▶ [EXERCISE BRIEF] Lines that contain the string "star" are the ones to list; copy all of them from the records.

═════ DATA FOR THIS EXERCISE

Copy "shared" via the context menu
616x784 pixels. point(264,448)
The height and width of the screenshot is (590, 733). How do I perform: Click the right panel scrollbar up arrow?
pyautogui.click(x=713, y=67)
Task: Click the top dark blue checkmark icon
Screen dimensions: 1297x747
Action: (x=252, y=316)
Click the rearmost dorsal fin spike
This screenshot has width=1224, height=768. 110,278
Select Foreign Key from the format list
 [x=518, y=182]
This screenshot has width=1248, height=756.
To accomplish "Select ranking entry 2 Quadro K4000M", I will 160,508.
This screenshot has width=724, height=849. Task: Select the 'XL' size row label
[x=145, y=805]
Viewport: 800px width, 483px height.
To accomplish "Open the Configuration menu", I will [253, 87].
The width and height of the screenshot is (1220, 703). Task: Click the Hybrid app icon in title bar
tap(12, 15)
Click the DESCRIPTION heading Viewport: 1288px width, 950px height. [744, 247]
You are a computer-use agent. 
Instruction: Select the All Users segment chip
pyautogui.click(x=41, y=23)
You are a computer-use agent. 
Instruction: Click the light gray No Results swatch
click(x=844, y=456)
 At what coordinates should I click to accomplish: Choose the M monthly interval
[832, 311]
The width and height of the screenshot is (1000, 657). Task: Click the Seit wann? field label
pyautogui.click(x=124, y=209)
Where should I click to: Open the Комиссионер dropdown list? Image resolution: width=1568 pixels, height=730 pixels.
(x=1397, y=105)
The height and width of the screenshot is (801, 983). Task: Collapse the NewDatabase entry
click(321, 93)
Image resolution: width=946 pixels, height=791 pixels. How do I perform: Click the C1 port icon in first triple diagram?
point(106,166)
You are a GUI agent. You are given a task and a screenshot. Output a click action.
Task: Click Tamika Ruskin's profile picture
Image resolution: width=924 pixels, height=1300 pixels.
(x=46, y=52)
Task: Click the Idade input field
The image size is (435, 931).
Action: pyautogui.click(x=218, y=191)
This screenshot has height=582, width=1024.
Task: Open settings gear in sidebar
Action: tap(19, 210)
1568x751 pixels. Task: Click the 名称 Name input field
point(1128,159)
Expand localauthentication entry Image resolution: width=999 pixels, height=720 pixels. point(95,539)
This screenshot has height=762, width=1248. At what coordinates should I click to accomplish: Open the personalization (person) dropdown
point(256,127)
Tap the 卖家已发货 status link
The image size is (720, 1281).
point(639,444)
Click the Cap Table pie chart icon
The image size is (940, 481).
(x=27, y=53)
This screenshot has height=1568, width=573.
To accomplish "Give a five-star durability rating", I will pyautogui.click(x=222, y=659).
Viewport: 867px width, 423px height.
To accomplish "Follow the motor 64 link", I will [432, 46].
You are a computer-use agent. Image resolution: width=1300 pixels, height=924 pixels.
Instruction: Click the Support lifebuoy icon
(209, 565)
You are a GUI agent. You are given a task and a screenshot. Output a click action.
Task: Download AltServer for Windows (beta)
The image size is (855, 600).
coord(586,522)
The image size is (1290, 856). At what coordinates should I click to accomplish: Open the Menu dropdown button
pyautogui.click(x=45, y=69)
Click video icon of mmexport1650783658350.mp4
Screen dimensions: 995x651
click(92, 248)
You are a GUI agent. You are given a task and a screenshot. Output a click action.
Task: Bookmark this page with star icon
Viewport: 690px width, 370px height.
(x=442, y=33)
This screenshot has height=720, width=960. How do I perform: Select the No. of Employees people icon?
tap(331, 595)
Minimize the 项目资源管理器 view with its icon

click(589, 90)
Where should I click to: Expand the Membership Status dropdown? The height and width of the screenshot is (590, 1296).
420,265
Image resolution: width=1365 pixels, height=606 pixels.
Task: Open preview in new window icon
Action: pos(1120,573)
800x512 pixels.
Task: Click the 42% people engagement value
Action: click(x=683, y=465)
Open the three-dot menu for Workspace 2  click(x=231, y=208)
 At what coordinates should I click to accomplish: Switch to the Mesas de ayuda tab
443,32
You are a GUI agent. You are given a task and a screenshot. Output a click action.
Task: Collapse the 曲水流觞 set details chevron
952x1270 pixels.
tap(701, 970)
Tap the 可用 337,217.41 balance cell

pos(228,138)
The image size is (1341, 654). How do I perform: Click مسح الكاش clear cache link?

══════════

▶ [SOLUTION FOR THIS EXERCISE]
To accomplish "Give a five-star durability rating", I will pyautogui.click(x=222, y=659).
Task: Bookmark this page with star icon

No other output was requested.